Document:
··········
21-22 February 2012: KL Conference on Islamic Wealth Management

20-21 March 2012: KL Conference on Islamic Finance

9-10 April 2012: Workshop on Islamic Trade Financing

To register or reserve a seat online, please go to:

Qatar Islamic banking directive to set example for other markets

The deadline of Dec. 31, 2011, as per the directive issued by the Central Bank of Qatar (CBQ) in January 2011 requiring the country's conventional banks which have opened Islamic banking windows to close them down, has passed almost unnoticed.
Despite the initial outcry at the time of the announcement of the directive stressing that it was too arbitrary and the grace period was too tight, there has been no upheaval of the Islamic finance industry in the emirate. Some Islamic bankers are now arguing that the move was required to stem the alleged rampant co-mingling of conventional and Islamic funds at some of the Islamic banking windows, and that the Qatari Islamic banking sector has been successfully re-aligned and consolidated.
The successful implementation of the directive in Qatar could well have implications for other markets in the region and beyond where Islamic banking windows are prevalent. The clear message of the directive is that dedicated standalone Islamic banks are preferable to half-way houses where co-mingling and all sorts of compromises are possible if not the norm. They also give greater legal, regulatory and Shariah compliance clarity and comfort to those depositors and investors interested in Islamic finance.
··········
Available data:
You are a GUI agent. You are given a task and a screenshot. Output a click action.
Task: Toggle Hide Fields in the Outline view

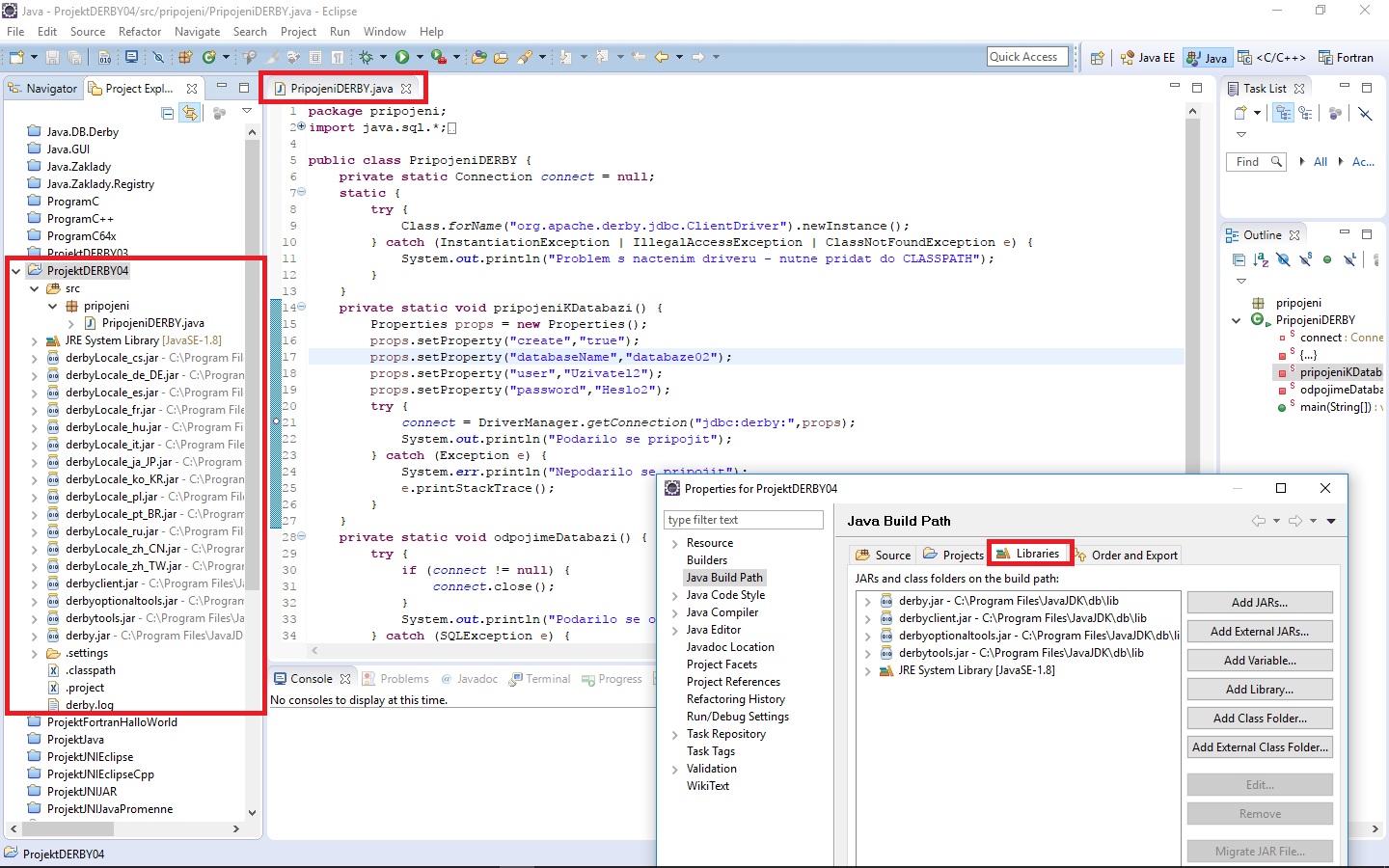1283,259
··········
Work instructions:
**1)** In the text on Qatar's Islamic banking directive, find the passage that begins with "The successful implementation" and ends after "in Islamic finance.", and copy it word for word.
**2)** Extend the article on Qatar's Islamic banking directive by continuing after its final sentence.

Expected answers:
**1)**
The successful implementation of the directive in Qatar could well have implications for other markets in the region and beyond where Islamic banking windows are prevalent. The clear message of the directive is that dedicated standalone Islamic banks are preferable to half-way houses where co-mingling and all sorts of compromises are possible if not the norm. They also give greater legal, regulatory and Shariah compliance clarity and comfort to those depositors and investors interested in Islamic finance.

**2)**
The affected banks included the Al-Islami window of Qatar National Bank (QNB), the largest bank in the emirate; Commercial Bank of Qatar; Doha Bank; HSBC Amanah; Ahli Bank; Al-Khaliji Bank and International Bank of Qatar (IBQ), which between them had 16 Islamic banking branches in Qatar.
On Jan. 1, 2012 it became clear that only one such window, Al-Yusr of International Bank of Qatar, was acquired by two local Islamic banks — the retail banking assets and business was acquired by Barwa Bank, the newest of the Qatari Islamic banks, while the corporate banking assets and portfolio was acquired by Qatar Islamic Bank (QIB), the largest Islamic bank in the emirate.
The other banks had wound down their Islamic banking window operations complete with removing all signage and of course not opening any new accounts or businesses. Existing Islamic banking customers were in some cases given the option of switching to the banks' conventional banking business or in other cases to continue payments until affected Islamic financing facilities matured.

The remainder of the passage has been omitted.